> _RECORDS SUPPLIED_:
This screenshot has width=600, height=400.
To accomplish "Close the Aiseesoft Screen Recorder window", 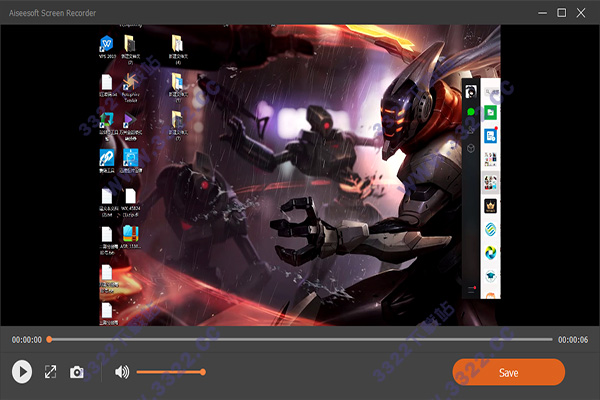I will [x=584, y=12].
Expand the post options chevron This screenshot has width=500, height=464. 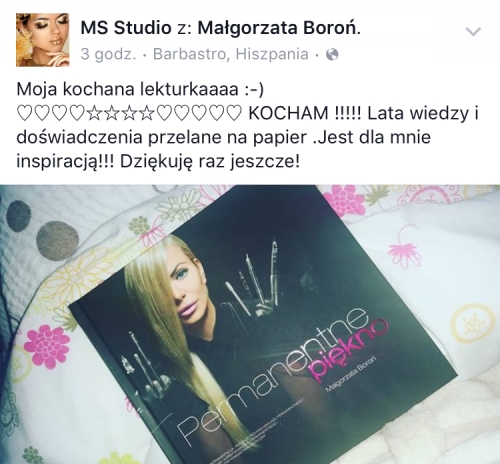click(x=473, y=32)
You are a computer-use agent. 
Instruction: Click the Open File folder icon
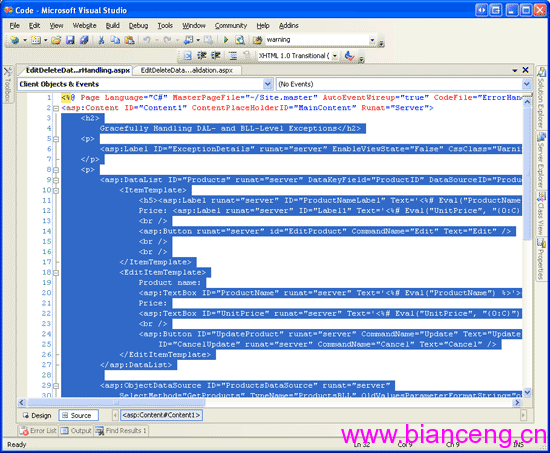pyautogui.click(x=56, y=40)
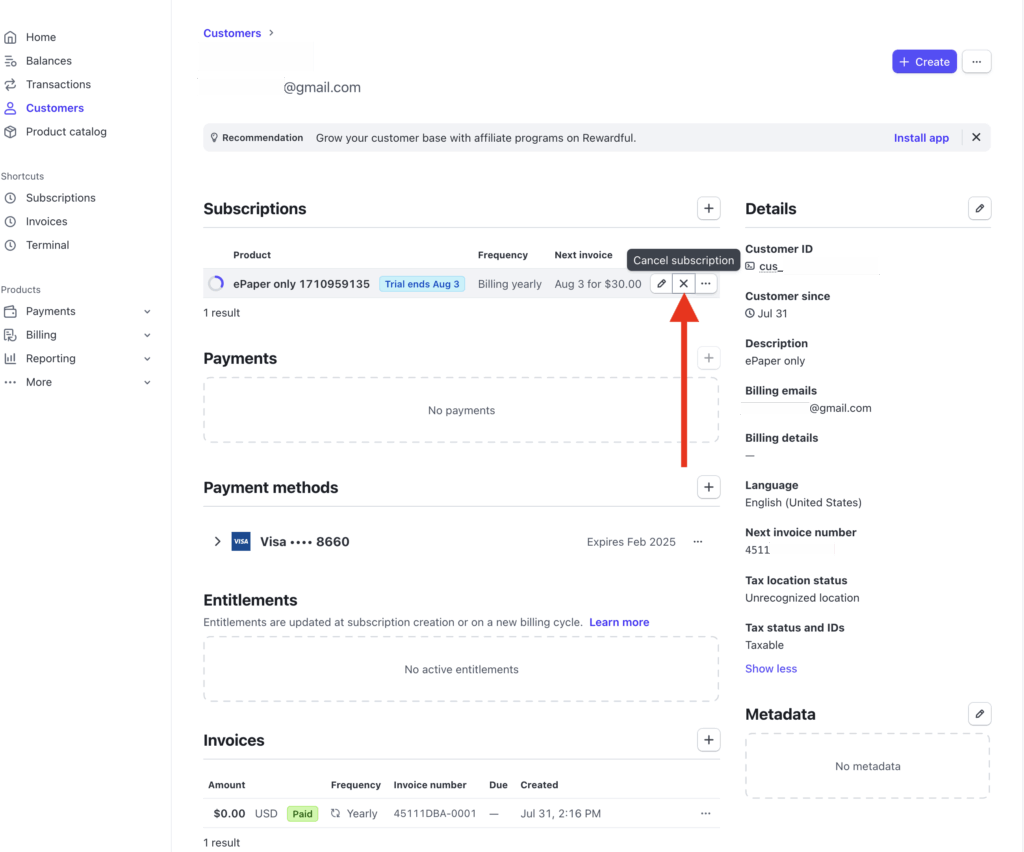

> _TASK STATEMENT_: Rewrite the rows, starting at the line containing "You are a computer-use agent." and ending at the last row, as a JSON list of strings with one string per line and no blank lines. Leave the pictures out of the answer.

> _WRITTEN REPLY_:
[
  "You are a computer-use agent. ",
  "Instruction: Click the Open File folder icon",
  "pyautogui.click(x=56, y=40)"
]